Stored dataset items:
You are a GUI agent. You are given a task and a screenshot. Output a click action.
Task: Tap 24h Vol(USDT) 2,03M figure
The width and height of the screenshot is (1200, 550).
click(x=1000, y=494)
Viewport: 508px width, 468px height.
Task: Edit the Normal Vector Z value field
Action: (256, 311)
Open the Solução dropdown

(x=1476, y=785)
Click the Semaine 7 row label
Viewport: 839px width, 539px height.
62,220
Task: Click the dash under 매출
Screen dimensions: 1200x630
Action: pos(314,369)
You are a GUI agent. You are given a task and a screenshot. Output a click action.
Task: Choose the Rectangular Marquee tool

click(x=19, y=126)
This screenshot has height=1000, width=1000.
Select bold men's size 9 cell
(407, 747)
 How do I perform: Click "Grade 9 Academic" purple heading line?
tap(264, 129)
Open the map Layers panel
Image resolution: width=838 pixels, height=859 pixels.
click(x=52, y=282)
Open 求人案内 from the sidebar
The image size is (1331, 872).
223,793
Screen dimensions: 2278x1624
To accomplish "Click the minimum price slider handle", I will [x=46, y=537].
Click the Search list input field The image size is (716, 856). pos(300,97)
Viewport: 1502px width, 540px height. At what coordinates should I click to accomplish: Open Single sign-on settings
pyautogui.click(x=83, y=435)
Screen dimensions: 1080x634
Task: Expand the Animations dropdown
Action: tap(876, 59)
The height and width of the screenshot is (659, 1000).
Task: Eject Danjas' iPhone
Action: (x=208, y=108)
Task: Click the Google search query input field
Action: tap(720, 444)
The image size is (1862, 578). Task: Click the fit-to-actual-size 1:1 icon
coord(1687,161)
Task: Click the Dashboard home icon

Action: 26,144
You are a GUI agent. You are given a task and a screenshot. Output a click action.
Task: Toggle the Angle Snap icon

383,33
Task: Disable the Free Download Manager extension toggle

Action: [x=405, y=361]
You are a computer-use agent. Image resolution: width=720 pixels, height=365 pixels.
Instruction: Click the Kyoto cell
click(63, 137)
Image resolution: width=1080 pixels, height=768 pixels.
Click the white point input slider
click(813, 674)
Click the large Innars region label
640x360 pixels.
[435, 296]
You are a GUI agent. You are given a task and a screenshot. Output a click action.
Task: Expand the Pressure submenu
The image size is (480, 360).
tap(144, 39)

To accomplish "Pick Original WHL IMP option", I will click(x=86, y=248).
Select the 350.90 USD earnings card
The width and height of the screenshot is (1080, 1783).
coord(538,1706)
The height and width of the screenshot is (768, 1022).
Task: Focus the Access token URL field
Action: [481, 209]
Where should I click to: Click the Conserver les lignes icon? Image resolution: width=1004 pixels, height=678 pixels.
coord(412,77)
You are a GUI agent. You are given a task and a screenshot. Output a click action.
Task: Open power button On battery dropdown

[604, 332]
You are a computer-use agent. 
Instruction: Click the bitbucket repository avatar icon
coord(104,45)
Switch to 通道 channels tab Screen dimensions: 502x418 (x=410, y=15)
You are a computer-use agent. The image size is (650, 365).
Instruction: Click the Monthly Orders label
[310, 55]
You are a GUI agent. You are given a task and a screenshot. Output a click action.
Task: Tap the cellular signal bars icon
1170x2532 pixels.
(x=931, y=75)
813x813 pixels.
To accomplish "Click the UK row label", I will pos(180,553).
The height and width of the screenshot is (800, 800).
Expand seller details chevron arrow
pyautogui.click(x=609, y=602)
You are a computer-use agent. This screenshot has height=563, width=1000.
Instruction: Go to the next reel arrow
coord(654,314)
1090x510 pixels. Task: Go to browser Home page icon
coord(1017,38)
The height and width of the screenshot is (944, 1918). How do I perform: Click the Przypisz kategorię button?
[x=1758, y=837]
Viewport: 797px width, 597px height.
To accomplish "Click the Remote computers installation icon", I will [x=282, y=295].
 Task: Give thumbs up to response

TRY IT: Give the number of lines in the records above that contain the word "will", and nothing more.

RESPONSE AREA: 4